Il convient à cet égard de relever que la rédaction adoptée par le Parlement à l'article 12 bis se distingue des dispositions applicables à la délivrance de la carte de résident. Les dispositions relatives à la carte de séjour temporaire n'interdisent pas de manière absolue la délivrance d'un tel titre à un ressortissant étranger vivant en état de polygamie en France. En revanche, les dispositions relatives à la carte de résident, qui tiennent compte de la perspective d'intégration à la société française afférente à la possession d'un titre de longue durée, excluent la délivrance de cette carte à un étranger vivant en état de polygamie en France.
F : De façon générale, on relèvera que les saisines demandent au Conseil constitutionnel d'invalider des membres de phrases de l'article 6 qui, compte tenu de l'intention manifeste du législateur, sont inséparables des rubriques où elles figurent. Le Conseil ne pourrait donc faire droit aux requérants qu'en invalidant la totalité de ces dispositions.
Ni le Gouvernement ni les saisissants ne souhaitent évidemment un tel résultat.
V : Sur l'article 7
Cet article subordonne le renouvellement de plein droit de la carte de résident à la condition que la présence de l'étranger sur le territoire ne constitue pas une menace pour l'ordre public.
A : Les députés, auteurs de la première saisine, critiquent l'imprécision de cette notion et voient, dans cette condition, une « pérennisation du statut des étrangers en situation régulière ». Les sénateurs saisissants ajoutent, de leur côté, que la privation d'un droit acquis, auquel se rattacheraient, selon eux, l'exercice même de la liberté individuelle, ne devrait être prononcé que par l'autorité judiciaire. Ils considèrent enfin que l'absence de condition tenant à la gravité de la menace empêchera le juge administratif d'exercer son contrôle.

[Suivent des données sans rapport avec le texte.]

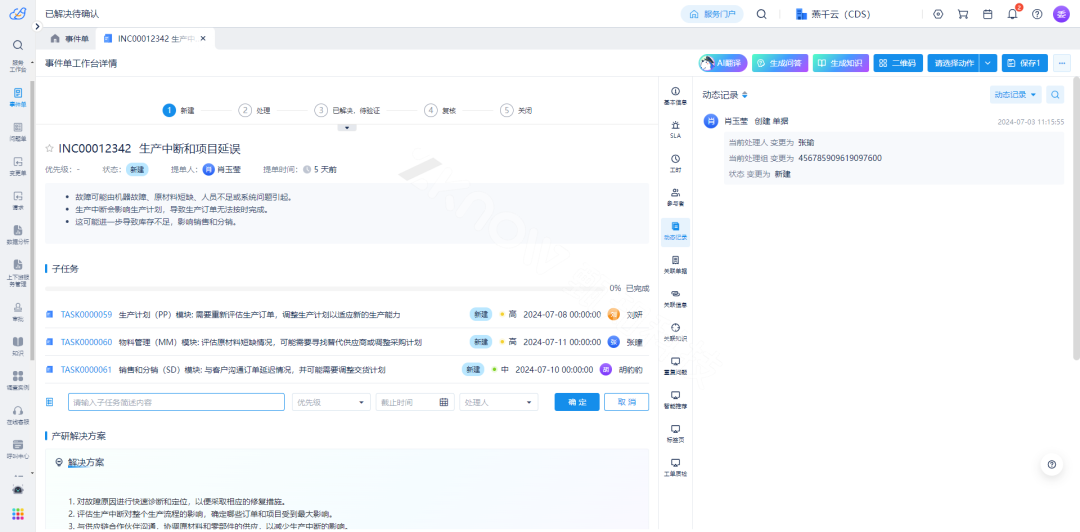Click the 工时 clock icon
The image size is (1080, 532).
click(x=676, y=163)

B : Le Conseil constitutionnel ne pourra accueillir aucun de ces griefs.
1. En premier lieu, on rappellera les termes du troisième considérant de la décision du 13 août 1993, qui met en évidence la conciliation nécessaire des droits des étrangers avec l'objectif de valeur constitutionnelle de sauvegarde de l'ordre public. Le deuxième considérant établit par ailleurs qu'aucun étranger ne dispose d'un droit de caractère général et absolu au séjour sur le territoire national. Enfin, la même décision valide la condition tenant à l'ordre public pour l'octroi de la carte de résident, dans une rédaction qui ne distingue en rien la première délivrance du renouvellement d'un tel titre.
Dans son principe, l'existence d'une réserve tenant à l'ordre public n'a d'ailleurs rien d'arbitraire, contrairement à ce que soutiennent les requérants. C'est une notion classique de police administrative interprétée régulièrement par la jurisprudence, comme il a été rappelé ci-dessus.

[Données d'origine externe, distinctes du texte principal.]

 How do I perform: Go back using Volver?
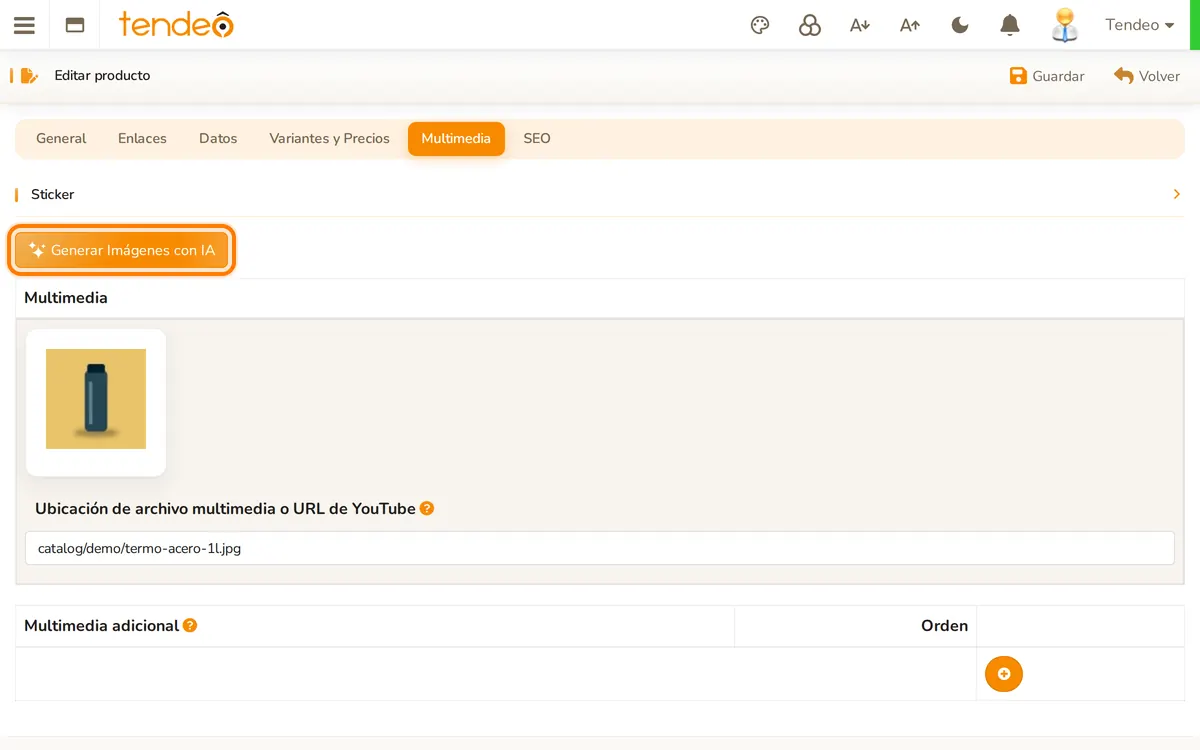click(1147, 76)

2. En deuxième lieu, on ne saurait sérieusement soutenir que seule l'autorité judiciaire pourrait prendre une décision de refus de renouvellement d'un titre de séjour. Il s'agit au contraire d'un pouvoir qui n'appartient par nature qu'à l'administration. Celle-ci se trouve en pareil cas dans une situation classique, où elle exerce des compétences de police administrative avec les prérogatives de puissance publique qui sont les siennes.
Ajoutons que le contrôle du juge administratif sur un refus de renouvellement (qui devra être motivé) sera nécessairement exercé dans les conditions de droit commun et conjure, s'il en était besoin, les risques dénoncés par les requêtes.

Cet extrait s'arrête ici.